╔══

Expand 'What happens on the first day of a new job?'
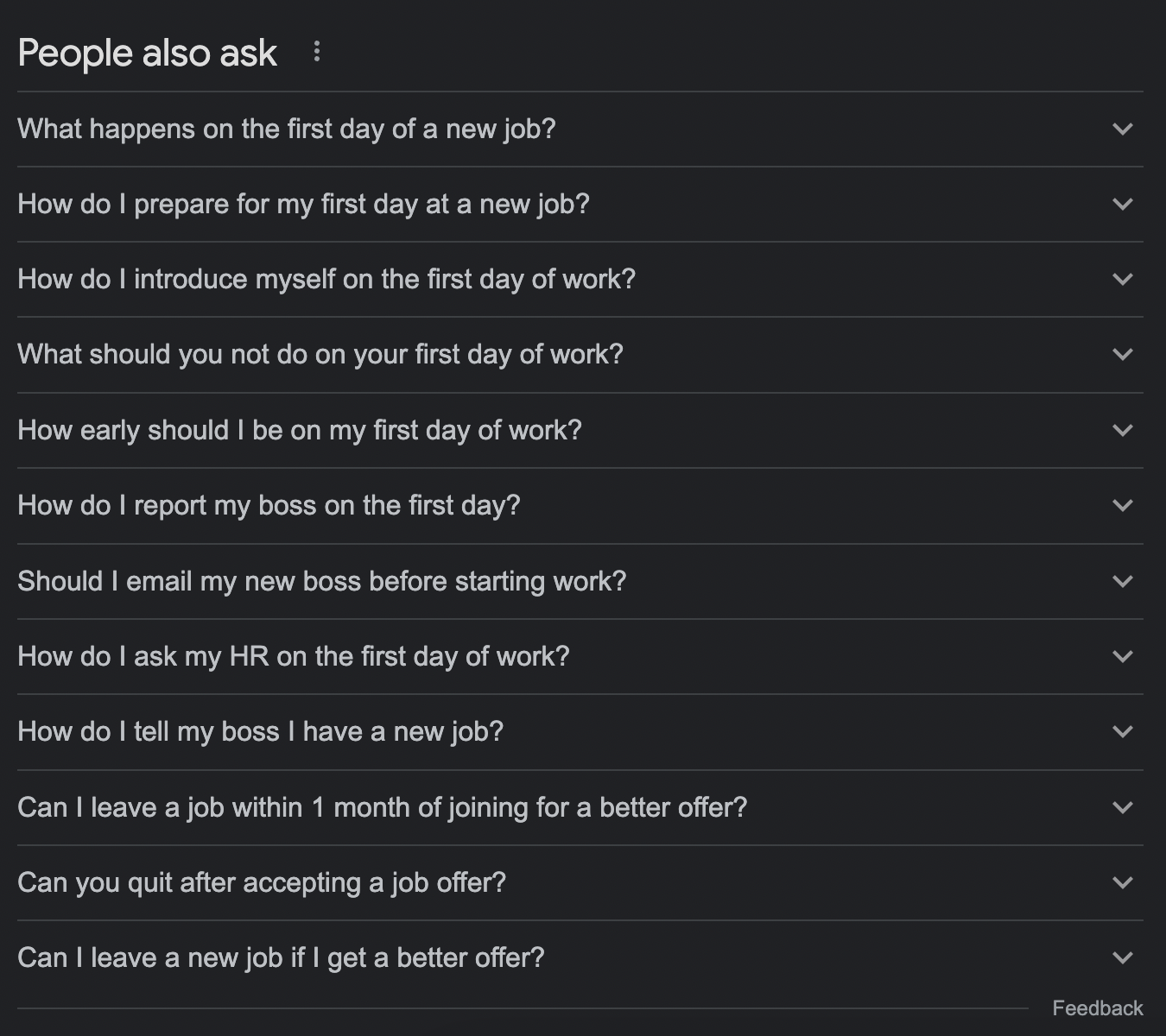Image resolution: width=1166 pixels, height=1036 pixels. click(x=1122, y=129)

╚══
╔══

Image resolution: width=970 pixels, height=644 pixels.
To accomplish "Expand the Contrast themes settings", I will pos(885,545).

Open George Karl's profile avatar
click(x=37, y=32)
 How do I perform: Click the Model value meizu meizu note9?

╚══

=== What is required ===
The required answer is the exact run of lines above starting at the line with "Open George Karl's profile avatar" and ending at the line with "How do I perform: Click", with both ends present.

=== Exercise solution ===
Open George Karl's profile avatar
click(x=37, y=32)
 How do I perform: Click the Model value meizu meizu note9?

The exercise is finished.